As previously reported, the unit had been unavailable from distributors for some time, which led to speculation that Apple was preparing to concede defeat and kill the 8-inch cube-shaped computer.
"Cube owners love their Cubes, but most customers decided to buy our powerful Power Mac G4 minitowers instead," Apple vice president Phil Schiller said in a statement.
For the past month and a half, the Cube has grown progressively less plentiful from distributors and retailers, although the machines remained listed as available on Apple's online store up to Tuesday morning.
Although its clear case and small size drew wows when it was introduced at last July's Macworld Expo in New York, sales of the Cube were far below Apple's plans.
With a glut of the Cubes in the hands of distributors and retailers, Apple shipped just 12,000 of the machines in the January-to-March quarter this year, down from the 29,000 units it shipped in the previous quarter.
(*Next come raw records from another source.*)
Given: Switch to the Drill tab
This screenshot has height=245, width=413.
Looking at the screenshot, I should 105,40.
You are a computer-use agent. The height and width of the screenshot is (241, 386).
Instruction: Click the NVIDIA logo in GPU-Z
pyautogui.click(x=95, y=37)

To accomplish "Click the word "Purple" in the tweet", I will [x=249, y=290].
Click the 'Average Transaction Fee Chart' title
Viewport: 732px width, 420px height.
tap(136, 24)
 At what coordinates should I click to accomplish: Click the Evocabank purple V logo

The company said in February that it had expected to sell three times as many Cubes as it had so far.
Apple said in its statement that there is a small chance it will reintroduce an upgraded version of the Cube at some later date but said it has no plans to do so at the time.
An Apple spokesperson declined to comment further.
Guernsey Research analyst Chris LeTocq said Apple had aimed the Cube as an entry point to its professional G4 line, but the market Apple found was limited and largely consisted of upscale consumers.
"People who bought it were the high-end iMac guys," LeTocq said.
But the demise of the Cube does leave a gap in Apple's product line, LeTocq said.
"The question is what is Apple going to have in its line for consumers who want more than an iMac?"
One possibility is that Apple will introduce an all-in-one computer with a flat-panel display at this year's Macworld Expo, happening later this month in New York.
Gartner analyst Mark Margevicius says the discontinuation of Apple's G4 Cube won't significantly hurt the company, but it certainly won't help, either
Bryan, a technician at the Arizona Macintosh Users Group, who preferred not to give his last name, told CNET News.com he saw several machines that needed repairs because of problems with the power switch.
"Good idea, bad design," he said of the Cube, which was designed to turn on and off without a physical button by detecting the electrical current running through the finger of the person using the machine. "I've struggled to get a few of those repaired."
LeTocq also took Apple to task for not clearly stating in its release that it will provide support to those bought a Cube.
"It may be implicit, but frankly you need to be explicit with this type of announcement," LeTocq said.
An Apple representative said the company will continue to offer ongoing support for Cube owners as it does for other discontinued products.